Retrieval Augmented Generation (RAG) is a natural language processing (NLP) technique that combines two fundamental tasks in NLP: information retrieval and text generation. It aims to enhance the generation process by incorporating information from external sources through retrieval. The goal of RAG is to produce more accurate and contextually relevant responses in text generation tasks.

In traditional text generation models like GPT-3, the model generates text based on patterns learned from a large corpus of data, but it may not always have access to specific, up-to-date, or contextually relevant information. Retrieval Augmented Generation addresses this limitation by introducing an information retrieval component.

How RAG works?

Retrieval: The model performs a retrieval step to gather relevant information from external sources. These sources could include a database, a knowledge base, a set of documents, or even search engine results. The retrieval process aims to find snippets or passages of text that contain information related to the given input or prompt.

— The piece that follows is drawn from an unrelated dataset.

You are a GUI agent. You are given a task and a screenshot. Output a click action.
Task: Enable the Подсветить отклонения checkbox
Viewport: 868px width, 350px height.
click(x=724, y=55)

Augmentation: The retrieved information is then combined with the original input or prompt, enriching the context available to the model for generating the output. By incorporating external knowledge, the model can produce more informed and accurate responses.

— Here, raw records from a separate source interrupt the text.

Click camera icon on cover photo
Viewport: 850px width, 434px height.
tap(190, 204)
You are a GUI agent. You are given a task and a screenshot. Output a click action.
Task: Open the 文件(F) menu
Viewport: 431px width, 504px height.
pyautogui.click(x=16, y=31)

Generation: Finally, the model generates the response, taking into account the retrieved information and the original input. The presence of this additional context helps the model produce more contextually appropriate and relevant outputs.

RAG can be beneficial in various NLP tasks, such as Question-Answering, Dialogue generation, Summarization, and more. By incorporating external knowledge, RAG models have the potential to provide more accurate and informative responses compared to traditional generation models that rely solely on the data they were trained on.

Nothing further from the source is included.